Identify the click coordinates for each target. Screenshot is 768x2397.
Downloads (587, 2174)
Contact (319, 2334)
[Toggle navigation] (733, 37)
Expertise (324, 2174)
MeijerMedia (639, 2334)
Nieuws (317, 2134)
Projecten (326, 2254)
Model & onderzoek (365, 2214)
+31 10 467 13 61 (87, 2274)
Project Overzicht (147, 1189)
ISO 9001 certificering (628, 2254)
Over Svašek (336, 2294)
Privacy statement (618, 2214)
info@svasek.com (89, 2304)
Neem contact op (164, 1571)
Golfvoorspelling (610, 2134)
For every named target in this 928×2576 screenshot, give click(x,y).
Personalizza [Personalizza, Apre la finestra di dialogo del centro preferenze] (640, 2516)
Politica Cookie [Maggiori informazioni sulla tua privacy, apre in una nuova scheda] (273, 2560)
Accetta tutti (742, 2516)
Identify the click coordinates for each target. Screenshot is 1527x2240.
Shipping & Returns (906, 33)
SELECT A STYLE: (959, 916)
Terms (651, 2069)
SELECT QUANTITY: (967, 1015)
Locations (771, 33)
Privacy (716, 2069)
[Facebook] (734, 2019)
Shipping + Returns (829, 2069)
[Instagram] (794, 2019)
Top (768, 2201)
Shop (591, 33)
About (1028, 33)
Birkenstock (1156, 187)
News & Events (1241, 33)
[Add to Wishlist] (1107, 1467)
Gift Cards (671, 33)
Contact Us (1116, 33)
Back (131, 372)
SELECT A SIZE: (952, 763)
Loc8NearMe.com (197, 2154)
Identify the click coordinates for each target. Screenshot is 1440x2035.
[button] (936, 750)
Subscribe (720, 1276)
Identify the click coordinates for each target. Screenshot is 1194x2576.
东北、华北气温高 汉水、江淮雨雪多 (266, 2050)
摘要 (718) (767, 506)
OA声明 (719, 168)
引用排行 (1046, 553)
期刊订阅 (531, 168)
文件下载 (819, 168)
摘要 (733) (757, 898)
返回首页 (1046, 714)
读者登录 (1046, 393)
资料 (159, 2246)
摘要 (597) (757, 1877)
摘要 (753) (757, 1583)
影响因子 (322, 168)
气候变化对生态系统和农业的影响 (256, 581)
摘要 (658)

PROBLEM STATEMENT: Reproduce the whole listing above, swapping every "Identify" for "Locate" and leaving everything else unchanged.

CORRECT RESPONSE:
Locate the click coordinates for each target. Screenshot is 768x2397.
Downloads (587, 2174)
Contact (319, 2334)
[Toggle navigation] (733, 37)
Expertise (324, 2174)
MeijerMedia (639, 2334)
Nieuws (317, 2134)
Projecten (326, 2254)
Model & onderzoek (365, 2214)
+31 10 467 13 61 (87, 2274)
Project Overzicht (147, 1189)
ISO 9001 certificering (628, 2254)
Over Svašek (336, 2294)
Privacy statement (618, 2214)
info@svasek.com (89, 2304)
Neem contact op (164, 1571)
Golfvoorspelling (610, 2134)
For every named target in this 928×2576 screenshot, give click(x,y).
Personalizza [Personalizza, Apre la finestra di dialogo del centro preferenze] (640, 2516)
Politica Cookie [Maggiori informazioni sulla tua privacy, apre in una nuova scheda] (273, 2560)
Accetta tutti (742, 2516)
Locate the click coordinates for each target. Screenshot is 1527x2240.
Shipping & Returns (906, 33)
SELECT A STYLE: (959, 916)
Terms (651, 2069)
SELECT QUANTITY: (967, 1015)
Locations (771, 33)
Privacy (716, 2069)
[Facebook] (734, 2019)
Shipping + Returns (829, 2069)
[Instagram] (794, 2019)
Top (768, 2201)
Shop (591, 33)
About (1028, 33)
Birkenstock (1156, 187)
News & Events (1241, 33)
[Add to Wishlist] (1107, 1467)
Gift Cards (671, 33)
Contact Us (1116, 33)
Back (131, 372)
SELECT A SIZE: (952, 763)
Loc8NearMe.com (197, 2154)
Locate the click coordinates for each target. Screenshot is 1440x2035.
[button] (936, 750)
Subscribe (720, 1276)
Locate the click coordinates for each target. Screenshot is 1194x2576.
东北、华北气温高 汉水、江淮雨雪多 (266, 2050)
摘要 (718) (767, 506)
OA声明 (719, 168)
引用排行 (1046, 553)
期刊订阅 (531, 168)
文件下载 (819, 168)
摘要 (733) (757, 898)
返回首页 (1046, 714)
读者登录 (1046, 393)
资料 (159, 2246)
摘要 (597) (757, 1877)
摘要 (753) (757, 1583)
影响因子 (322, 168)
气候变化对生态系统和农业的影响 (256, 581)
摘要 (658)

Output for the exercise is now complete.